### Supplied material

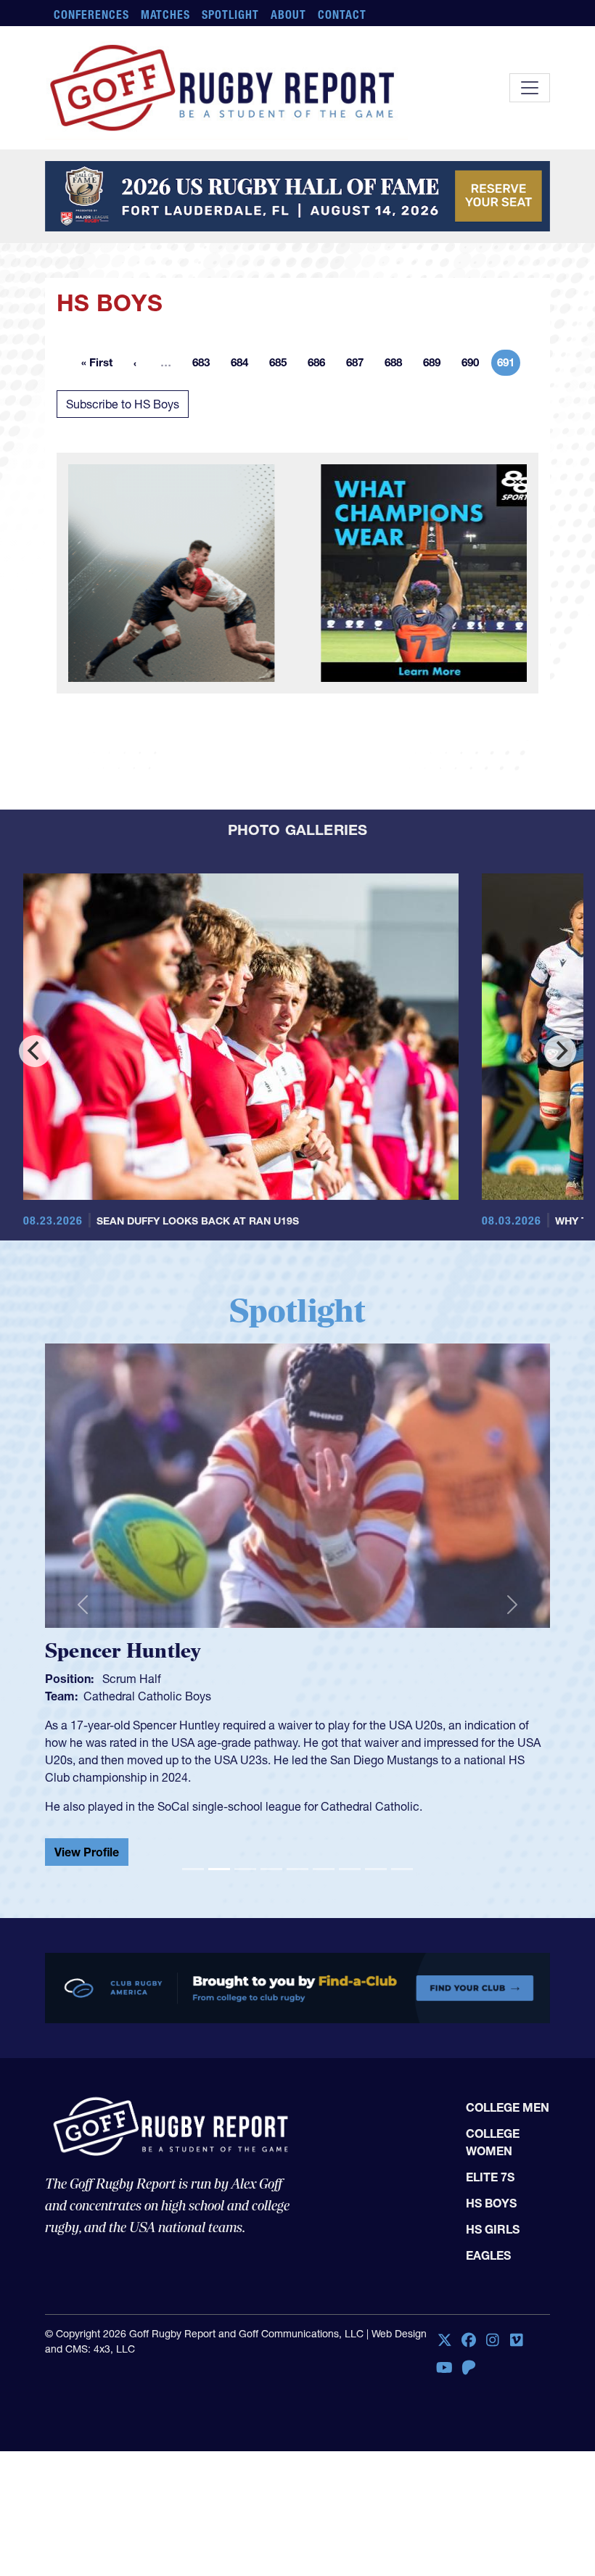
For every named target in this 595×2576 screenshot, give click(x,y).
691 (508, 364)
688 (398, 364)
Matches (166, 14)
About (288, 14)
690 (474, 364)
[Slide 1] (193, 1857)
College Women (493, 2131)
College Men (507, 2096)
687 (359, 364)
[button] (82, 1598)
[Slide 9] (402, 1857)
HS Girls (493, 2217)
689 (436, 364)
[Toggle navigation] (529, 87)
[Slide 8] (376, 1857)
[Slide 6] (324, 1857)
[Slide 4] (271, 1857)
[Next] (560, 1051)
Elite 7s (490, 2165)
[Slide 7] (350, 1857)
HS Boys (491, 2191)
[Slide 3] (245, 1857)
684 (244, 364)
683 (205, 364)
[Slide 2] (219, 1857)
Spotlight (230, 14)
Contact (342, 14)
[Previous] (35, 1051)
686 (321, 364)
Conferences (91, 14)
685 (282, 364)
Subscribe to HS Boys (122, 404)
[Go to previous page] (135, 363)
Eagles (488, 2243)
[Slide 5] (297, 1857)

######

**What you have to do**.
Could you set down the data exactly as given, minus its pictures?

**Solution**.
For every named target in this 595×2576 screenshot, give click(x,y).
691 (508, 364)
688 (398, 364)
Matches (166, 14)
About (288, 14)
690 (474, 364)
[Slide 1] (193, 1857)
College Women (493, 2131)
College Men (507, 2096)
687 (359, 364)
[button] (82, 1598)
[Slide 9] (402, 1857)
HS Girls (493, 2217)
689 (436, 364)
[Toggle navigation] (529, 87)
[Slide 8] (376, 1857)
[Slide 6] (324, 1857)
[Slide 4] (271, 1857)
[Next] (560, 1051)
Elite 7s (490, 2165)
[Slide 7] (350, 1857)
HS Boys (491, 2191)
[Slide 3] (245, 1857)
684 (244, 364)
683 (205, 364)
[Slide 2] (219, 1857)
Spotlight (230, 14)
Contact (342, 14)
[Previous] (35, 1051)
686 (321, 364)
Conferences (91, 14)
685 (282, 364)
Subscribe to HS Boys (122, 404)
[Go to previous page] (135, 363)
Eagles (488, 2243)
[Slide 5] (297, 1857)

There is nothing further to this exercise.